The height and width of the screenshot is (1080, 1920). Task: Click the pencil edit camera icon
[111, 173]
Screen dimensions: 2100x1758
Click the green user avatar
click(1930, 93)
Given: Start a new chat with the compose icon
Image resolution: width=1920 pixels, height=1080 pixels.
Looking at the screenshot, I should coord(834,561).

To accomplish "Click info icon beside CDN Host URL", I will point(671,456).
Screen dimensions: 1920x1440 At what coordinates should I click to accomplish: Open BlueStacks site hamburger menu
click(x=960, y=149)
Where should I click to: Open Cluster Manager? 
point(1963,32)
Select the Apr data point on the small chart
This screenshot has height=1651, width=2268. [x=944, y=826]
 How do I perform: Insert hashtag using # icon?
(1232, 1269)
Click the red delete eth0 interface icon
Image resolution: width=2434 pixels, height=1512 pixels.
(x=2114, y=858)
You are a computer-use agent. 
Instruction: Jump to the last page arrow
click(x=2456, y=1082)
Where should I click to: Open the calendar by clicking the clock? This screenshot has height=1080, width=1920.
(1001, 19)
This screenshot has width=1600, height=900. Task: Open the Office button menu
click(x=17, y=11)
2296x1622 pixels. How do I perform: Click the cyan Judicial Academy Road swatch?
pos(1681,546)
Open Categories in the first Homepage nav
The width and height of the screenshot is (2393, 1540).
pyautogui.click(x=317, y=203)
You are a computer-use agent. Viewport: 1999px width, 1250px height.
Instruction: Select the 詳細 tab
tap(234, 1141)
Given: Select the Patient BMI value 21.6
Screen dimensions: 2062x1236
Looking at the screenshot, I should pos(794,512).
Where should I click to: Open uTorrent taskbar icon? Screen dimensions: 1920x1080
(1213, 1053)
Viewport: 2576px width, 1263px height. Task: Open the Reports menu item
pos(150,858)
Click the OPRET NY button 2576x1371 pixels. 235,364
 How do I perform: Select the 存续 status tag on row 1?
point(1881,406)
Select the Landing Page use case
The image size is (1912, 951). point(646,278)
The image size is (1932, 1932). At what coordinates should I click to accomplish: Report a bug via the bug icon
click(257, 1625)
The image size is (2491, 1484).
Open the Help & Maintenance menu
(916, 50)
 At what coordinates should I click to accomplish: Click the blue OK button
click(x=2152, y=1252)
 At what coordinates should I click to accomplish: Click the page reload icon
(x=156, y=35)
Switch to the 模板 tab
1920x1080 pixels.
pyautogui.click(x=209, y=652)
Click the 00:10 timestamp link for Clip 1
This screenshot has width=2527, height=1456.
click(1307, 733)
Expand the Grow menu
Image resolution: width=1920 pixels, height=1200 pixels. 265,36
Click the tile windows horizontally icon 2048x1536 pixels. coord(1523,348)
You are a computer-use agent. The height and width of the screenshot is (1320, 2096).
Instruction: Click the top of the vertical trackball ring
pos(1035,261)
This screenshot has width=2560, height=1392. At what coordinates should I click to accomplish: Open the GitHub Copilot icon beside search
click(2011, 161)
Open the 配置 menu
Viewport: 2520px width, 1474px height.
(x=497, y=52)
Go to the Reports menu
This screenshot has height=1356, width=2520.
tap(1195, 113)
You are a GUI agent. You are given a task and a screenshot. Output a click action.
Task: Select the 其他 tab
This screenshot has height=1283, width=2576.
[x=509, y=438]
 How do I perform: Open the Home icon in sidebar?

------------------------------------------------------------

Task brief => Find the word "agent" in the material, then list each line that holds it.

Answer area =>
You are a computer-use agent. 
You are a computer-use agent. Viewport: 1999px width, 1250px height.
You are a computer-use agent. The height and width of the screenshot is (1320, 2096).
You are a GUI agent. You are given a task and a screenshot. Output a click action.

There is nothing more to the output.